Exploring Buffer Overflows In C, Part One: Theory
Cybersecurity is one of the fastest evolving tech fields and the stakes are high. Mistakes can be in the order of millions of dollars. Computers have invaded all aspects of our everyday lives. Although this means I can access millions of cat pictures with the touch of a button, it is dangerous to assume that everyone using a computer is in it for the fuzzy felines. Credit cards, passwords, and social security numbers are moving across the internet just as quickly as cat pictures but with a lucrative black market. There is a lot to gain from a successful hack and hackers will be doing their best to break into the systems we rely on and use daily. Ranging from high-tech exploits such as 2018’s Spectre and Meltdown to low-tech exploits like phishing and social engineering, it is important for us as developers to be aware of the ways malicious actors can gain access to our systems.
Our daily development work is done in a world of abstraction. The software we create today relies on existing software and technology. We aren’t starting from scratch every time we begin building an application. We don’t often have to worry about the fine points of memory management or the individual packets we send with every HTTP request, but because these are the foundations of modern computing, a vulnerability in one level makes everything above it vulnerable. In this post, we’re going to leave our comfy world of IDEs and automatic garbage collection and take a deep dive into the world of buffer overflows.

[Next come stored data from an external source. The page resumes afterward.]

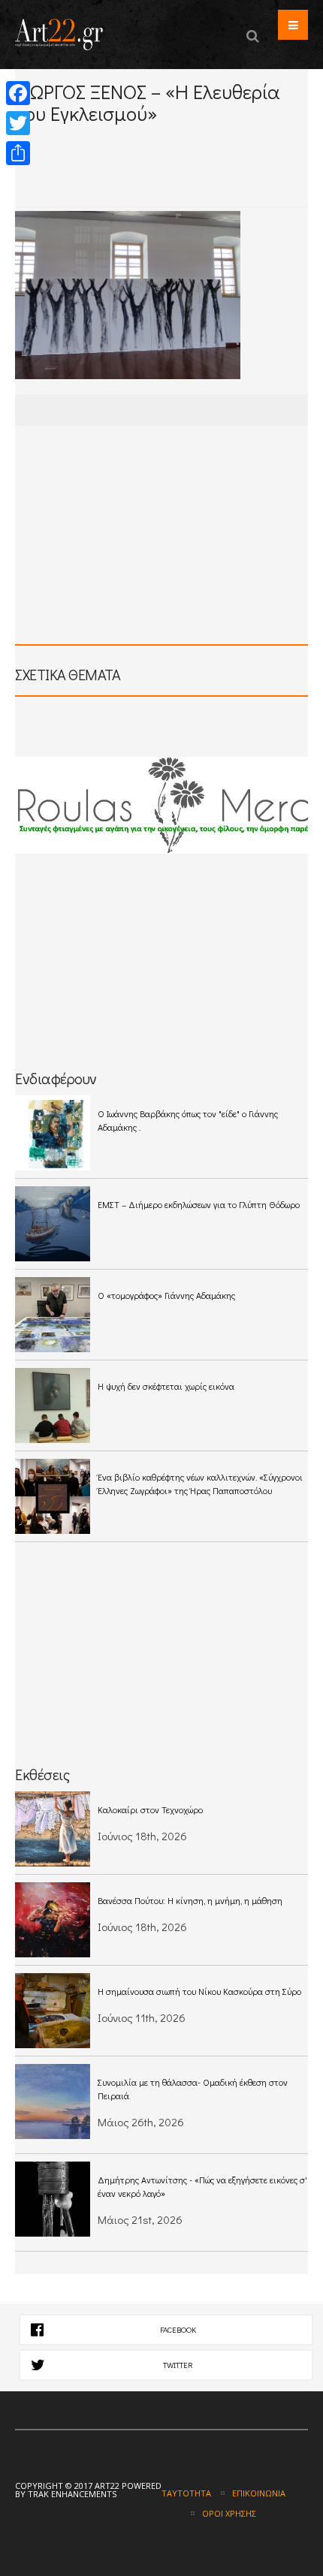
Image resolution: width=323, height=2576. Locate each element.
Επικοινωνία (258, 2493)
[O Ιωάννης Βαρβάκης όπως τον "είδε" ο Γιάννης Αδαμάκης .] (52, 1132)
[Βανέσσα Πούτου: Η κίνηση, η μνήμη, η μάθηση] (52, 1919)
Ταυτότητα (186, 2493)
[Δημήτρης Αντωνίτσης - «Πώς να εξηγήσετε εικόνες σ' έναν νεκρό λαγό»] (52, 2199)
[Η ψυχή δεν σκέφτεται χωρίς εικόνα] (52, 1405)
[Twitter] (18, 123)
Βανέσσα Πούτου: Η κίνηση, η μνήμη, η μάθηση (190, 1900)
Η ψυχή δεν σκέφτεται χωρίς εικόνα (166, 1386)
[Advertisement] (169, 179)
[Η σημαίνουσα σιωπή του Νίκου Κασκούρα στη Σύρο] (52, 2010)
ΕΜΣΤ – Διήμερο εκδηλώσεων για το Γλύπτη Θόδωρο (199, 1204)
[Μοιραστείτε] (18, 153)
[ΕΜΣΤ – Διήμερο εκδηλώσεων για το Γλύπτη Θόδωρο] (52, 1223)
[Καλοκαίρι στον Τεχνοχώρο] (52, 1828)
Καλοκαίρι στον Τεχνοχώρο (150, 1809)
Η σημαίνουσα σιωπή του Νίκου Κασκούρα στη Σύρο (199, 1991)
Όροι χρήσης (229, 2513)
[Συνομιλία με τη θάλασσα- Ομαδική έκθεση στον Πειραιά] (52, 2101)
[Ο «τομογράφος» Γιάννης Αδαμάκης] (52, 1314)
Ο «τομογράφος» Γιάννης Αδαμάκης (166, 1295)
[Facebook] (18, 93)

First documented in 1972, buffer overflows have been used as part of several high profile computer security incidents, such as the Morris Worm (1988) and Code Red (2001). The Morris Worm is one of the first computer viruses to receive worldwide media attention and used a buffer overflow found in a common Linux program to infect other computers. Reports say about 6,000 computers were infected (which in 1988 is roughly 10% of the entire internet). Code Red also spread by exploiting a buffer overflow vulnerability, however, this worm targeted unpatched versions of IIS, Microsoft’s web server. At its peak, 359,000 computers were infected. Both of these viruses severely disrupted the internet at the time and required thousands of hours to quarantine and repair the damage.
A buffer overflow occurs when a program tries to put too much data in a reserved area of memory. These reserved areas are called buffers. Much like when you over-fill a coffee cup, anything that can’t fit has to go somewhere. The coffee “overflows” onto the counter, covering anything nearby. The same idea applies to computer memory – memory next to the buffer will be overwritten by whatever couldn’t fit! But what are the implications of this? How do we go from a messy counter top to a computer worm? As I mentioned, anything we can’t fit into this buffer will overwrite the memory next to it. What if something next to the buffer was important? What if we could replace some data that already exists in the program with our own custom data? We could change variables to whatever we want! This is where the danger (and fun) hides. A malicious user has the power to modify what our program does. To understand how that could be achieved we have to put our Computer Science 101 hats on and review what we’ve learned about memory.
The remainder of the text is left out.